Architect beats stellar list to design new Fleet Street police and justice centre
Eric Parry Architects has been picked to design a new courts complex and police headquarters in the City of London, beating some of the profession’s most-respected names in the process.
The practice – in conjunction with specialist subconsultants Raymond Smith Partnership and Feilden & Mawson Architects – beat fellow bidders RHSP, AHMM, Allies & Morrison, Bennetts Associates and Hawkins/Brown to secure the job.
Parry and his winning team will create a new scheme on a site that stretches from Salisbury Square to Fleet Street, which will deliver a new combined-court centre and an HQ for the City of London Police. The site is currently occupied by the 1960s Fleetbank House and a 1980s office building on Fleet Street itself, opposite the grade II-listed Ye Olde Cheshire Cheese pub.
The new centre will replace the Mayor’s and City of London County Court, and City of London Magistrates’ Court, and deliver 18 new courts geared towards dealing with fraud and related economic crime, business, property work, and cybercrime.
The selection panel for the project, which will be funded by the City and HM Courts and Tribunals Service, said the shortlisted teams had brought a “breadth of creativity and talent” to the table.
“The panel felt that Eric Parry Architects’ approach and initial design ideas sought to maximise the value of this flagship site, while acknowledging the history of law and the City’s heritage and meeting the City Corporation, City Police and HMCTS’s aspiration for a new innovative UK centre for justice,” it said.
Michael Snyder, who chairs the City’s capital buildings committee, said the scheme was a “once in a generation opportunity” to deliver a ground-breaking, facility that met the needs of the judiciary and the City of London Police.
“It’s positive to see the combined courts and City Police project take another significant step forward with the appointment of this world-class team of architects,” he said.

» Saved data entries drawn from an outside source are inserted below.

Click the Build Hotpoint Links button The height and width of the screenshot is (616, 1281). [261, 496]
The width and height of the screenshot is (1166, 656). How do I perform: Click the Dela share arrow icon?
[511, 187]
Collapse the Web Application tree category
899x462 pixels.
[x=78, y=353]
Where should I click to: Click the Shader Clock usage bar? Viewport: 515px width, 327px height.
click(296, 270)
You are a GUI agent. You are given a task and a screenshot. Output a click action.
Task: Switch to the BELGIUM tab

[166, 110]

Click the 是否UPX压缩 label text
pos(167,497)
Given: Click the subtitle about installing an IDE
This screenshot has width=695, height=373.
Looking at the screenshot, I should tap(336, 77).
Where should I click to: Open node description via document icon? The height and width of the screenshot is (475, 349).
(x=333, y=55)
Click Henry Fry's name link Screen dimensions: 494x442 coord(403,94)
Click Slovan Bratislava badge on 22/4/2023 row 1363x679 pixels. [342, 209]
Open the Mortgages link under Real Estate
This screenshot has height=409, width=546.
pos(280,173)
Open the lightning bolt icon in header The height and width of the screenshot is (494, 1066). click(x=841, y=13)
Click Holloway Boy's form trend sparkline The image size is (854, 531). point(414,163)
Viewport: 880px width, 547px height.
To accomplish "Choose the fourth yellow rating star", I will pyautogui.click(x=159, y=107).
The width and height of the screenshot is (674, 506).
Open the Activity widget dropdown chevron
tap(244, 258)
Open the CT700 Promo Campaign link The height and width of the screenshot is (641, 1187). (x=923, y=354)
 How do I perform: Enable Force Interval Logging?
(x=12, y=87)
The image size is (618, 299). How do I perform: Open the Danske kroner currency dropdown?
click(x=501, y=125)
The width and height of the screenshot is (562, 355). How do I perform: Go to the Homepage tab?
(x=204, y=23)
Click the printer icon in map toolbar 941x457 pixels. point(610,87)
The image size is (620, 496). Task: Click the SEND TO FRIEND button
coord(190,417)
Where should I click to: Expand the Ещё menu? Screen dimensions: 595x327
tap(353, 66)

Parry said he was “thrilled” with the appointment, which would deliver “a complex and vitally important group of buildings that will provide a new civic quarter both for the City of London and the country”.
Earlier this month, Parry was confirmed as designer of the tallest element of Ballymore and Hammerson’s rejigged Goodsyard development after PLP left the project.
The City finalised the acquisition of 68-71 Fleet Street in November last year. It said the new police and court centre was expected to be completed in 2025, subject to agreeing funding arrangements and securing planning permission.